Ecco chi farà la festa a Boris Johnson

il report di Sue Gray sul partygate inguaia Johnson.

 

“Si dovrà dimettere adesso, Primo Ministro?”, ha chiesto il capo della redazione politica di Sky News, Beth Rigby, a un Boris Johnson che si apprestava ad abbandonare Downing Street per una sessione straordinaria di Question Time, tenutasi di lunedì in seguito alla pubblicazione del report di Sue Gray sul Partygate. E, in effetti, la sessione è stata davvero straordinaria. Le 12 pagine prodotte dall’alta funzionaria di Whitehall sono state dinamite politica per Johnson. “Mancanza di leadership a Downing Street e nel Cabinet Office”; “Eventi che non avrebbero dovuto avere luogo o che hanno preso una piega sbagliata”; “Report redatto in modo incompleto in attesa dell’inchiesta della polizia”; “16 eventi considerati”; “L’uso sproporzionato dell’alcol sul luogo di lavoro è inappropriato”; “Downing Street ha visto il suo organico crescere in modo spropositato negli ultimi anni, tanto da diventare una specie di dipartimento governativo”. Queste le frasi che più hanno colpito i media, i parlamentari e il pubblico britannico.

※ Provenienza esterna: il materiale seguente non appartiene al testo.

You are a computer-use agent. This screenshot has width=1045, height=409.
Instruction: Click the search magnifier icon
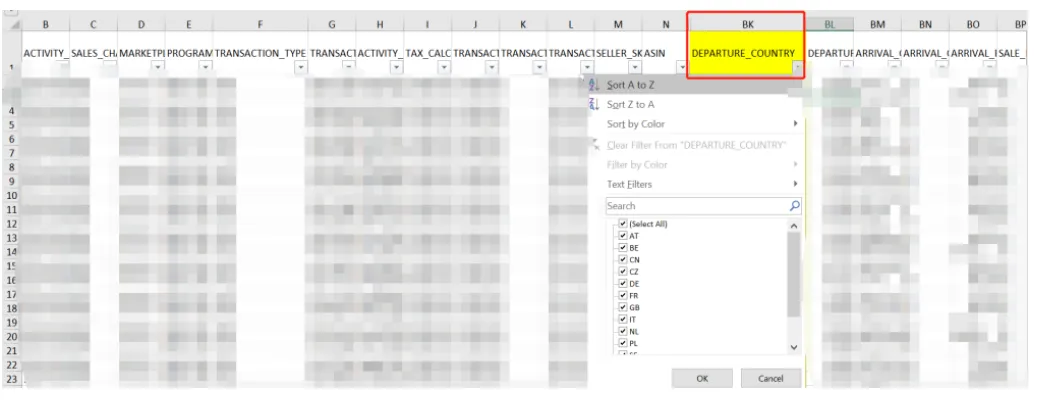[794, 206]
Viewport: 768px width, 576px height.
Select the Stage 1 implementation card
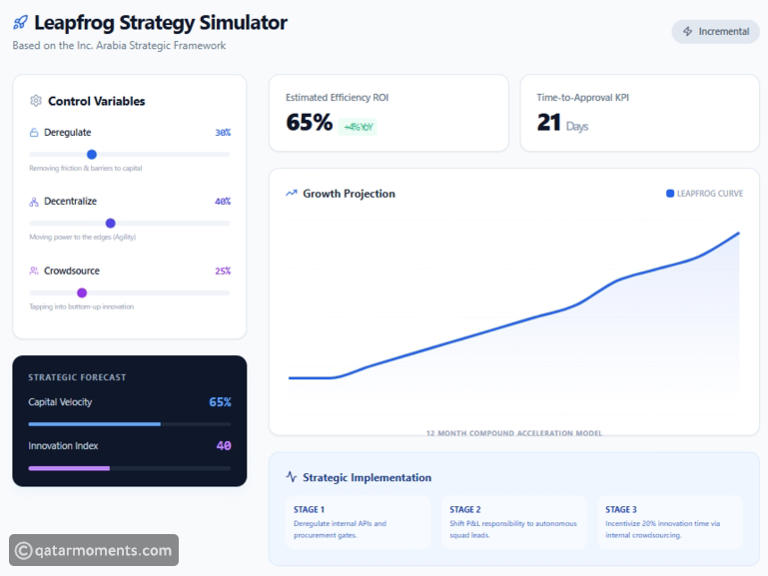click(x=358, y=522)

Johnson ha affermato di volere andare avanti, dopo essersi, nuovamente, profuso in scuse e richieste di perdono. “Ho capito e sistemerò le cose”, ha detto il Primo Ministro in una Camera dei Comuni ribollente. Il leader Tory ha voluto occuparsi per prima cosa dell’aspetto organizzativo, annunciando la nascita dell’Ufficio del Primo Ministro a Downing Street, affidato a un Permanent Secretary, proprio come se il numero 10 più famoso del Regno Unito fosse un ministero. A guidarlo non saranno certo l’attuale capo staff, Dan Rosenfield, o il suo segretario personale, Alfred Reynolds, ma probabilmente un nuovo arrivato: si fa il nome di Antonia Romeo, capo di gabinetto del Ministero di Giustizia. In arrivo come consigliere politico anche David Canzini, storico alleato del pollster australiano Lynton Crosby, da anni collaboratore e guru elettorale dei Conservatori.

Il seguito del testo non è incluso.